• [Supplied data]
====
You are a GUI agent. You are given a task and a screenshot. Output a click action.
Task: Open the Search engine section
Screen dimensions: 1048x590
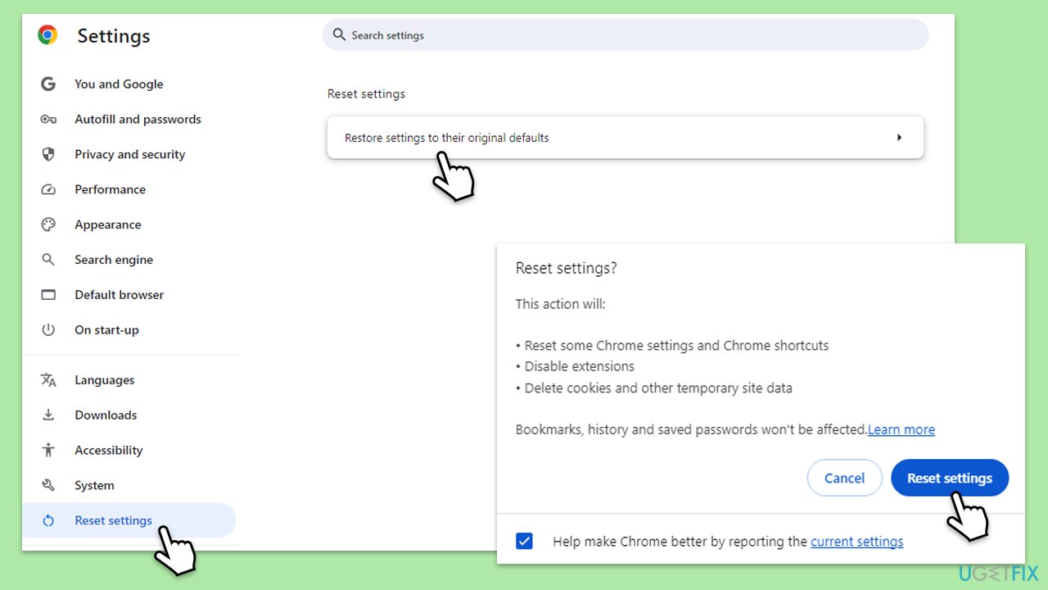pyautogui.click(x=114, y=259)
====
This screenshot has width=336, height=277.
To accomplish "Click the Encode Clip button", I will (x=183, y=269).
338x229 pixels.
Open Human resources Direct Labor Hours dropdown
====
• [Do this]
Convert the lines into a JSON list of strings, one string per line and no blank lines. Begin at the line that contains "You are a GUI" and stop after the line that contains "pyautogui.click(x=114, y=259)", and leave the pictures out.

• [Response to this task]
[
  "You are a GUI agent. You are given a task and a screenshot. Output a click action.",
  "Task: Open the Search engine section",
  "Screen dimensions: 1048x590",
  "pyautogui.click(x=114, y=259)"
]